**WHAT TO PRODUCE**
Render everything from the line containing "700x1517 pixels. Task: Collapse" down to the end of the material as a JSON list of strings, one string per line, and omit any blank lines.

**DATA TO PROCESS**

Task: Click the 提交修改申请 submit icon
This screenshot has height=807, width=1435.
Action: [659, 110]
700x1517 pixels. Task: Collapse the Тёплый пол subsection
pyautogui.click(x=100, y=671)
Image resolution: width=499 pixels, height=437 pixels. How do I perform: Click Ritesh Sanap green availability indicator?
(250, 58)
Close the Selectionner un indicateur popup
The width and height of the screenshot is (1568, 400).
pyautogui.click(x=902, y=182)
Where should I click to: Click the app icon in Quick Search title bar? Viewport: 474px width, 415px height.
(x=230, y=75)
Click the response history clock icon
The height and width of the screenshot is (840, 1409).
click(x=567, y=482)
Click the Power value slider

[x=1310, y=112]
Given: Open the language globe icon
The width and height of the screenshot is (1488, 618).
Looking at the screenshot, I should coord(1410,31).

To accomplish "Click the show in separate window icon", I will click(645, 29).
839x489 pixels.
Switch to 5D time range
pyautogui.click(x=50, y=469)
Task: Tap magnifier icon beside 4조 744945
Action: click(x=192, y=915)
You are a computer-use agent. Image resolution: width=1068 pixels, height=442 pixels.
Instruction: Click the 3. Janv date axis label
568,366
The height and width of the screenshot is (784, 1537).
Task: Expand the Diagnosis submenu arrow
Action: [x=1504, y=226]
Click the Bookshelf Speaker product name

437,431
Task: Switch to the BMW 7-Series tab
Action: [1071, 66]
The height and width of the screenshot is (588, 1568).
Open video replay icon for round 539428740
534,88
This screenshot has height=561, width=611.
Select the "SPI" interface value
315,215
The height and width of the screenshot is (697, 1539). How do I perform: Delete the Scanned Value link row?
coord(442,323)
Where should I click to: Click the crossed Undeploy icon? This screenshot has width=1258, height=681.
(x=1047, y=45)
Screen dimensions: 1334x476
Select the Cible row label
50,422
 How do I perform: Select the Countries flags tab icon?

**ANSWER IN FULL**
[
  "700x1517 pixels. Task: Collapse the Тёплый пол subsection",
  "pyautogui.click(x=100, y=671)",
  "Image resolution: width=499 pixels, height=437 pixels. How do I perform: Click Ritesh Sanap green availability indicator?",
  "(250, 58)",
  "Close the Selectionner un indicateur popup",
  "The width and height of the screenshot is (1568, 400).",
  "pyautogui.click(x=902, y=182)",
  "Where should I click to: Click the app icon in Quick Search title bar? Viewport: 474px width, 415px height.",
  "(x=230, y=75)",
  "Click the response history clock icon",
  "The height and width of the screenshot is (840, 1409).",
  "click(x=567, y=482)",
  "Click the Power value slider",
  "[x=1310, y=112]",
  "Given: Open the language globe icon",
  "The width and height of the screenshot is (1488, 618).",
  "Looking at the screenshot, I should coord(1410,31).",
  "To accomplish \"Click the show in separate window icon\", I will click(645, 29).",
  "839x489 pixels.",
  "Switch to 5D time range",
  "pyautogui.click(x=50, y=469)",
  "Task: Tap magnifier icon beside 4조 744945",
  "Action: click(x=192, y=915)",
  "You are a computer-use agent. Image resolution: width=1068 pixels, height=442 pixels.",
  "Instruction: Click the 3. Janv date axis label",
  "568,366",
  "The height and width of the screenshot is (784, 1537).",
  "Task: Expand the Diagnosis submenu arrow",
  "Action: [x=1504, y=226]",
  "Click the Bookshelf Speaker product name",
  "437,431",
  "Task: Switch to the BMW 7-Series tab",
  "Action: [1071, 66]",
  "The height and width of the screenshot is (588, 1568).",
  "Open video replay icon for round 539428740",
  "534,88",
  "This screenshot has height=561, width=611.",
  "Select the \"SPI\" interface value",
  "315,215",
  "The height and width of the screenshot is (697, 1539). How do I perform: Delete the Scanned Value link row?",
  "coord(442,323)",
  "Where should I click to: Click the crossed Undeploy icon? This screenshot has width=1258, height=681.",
  "(x=1047, y=45)",
  "Screen dimensions: 1334x476",
  "Select the Cible row label",
  "50,422",
  " How do I perform: Select the Countries flags tab icon?"
]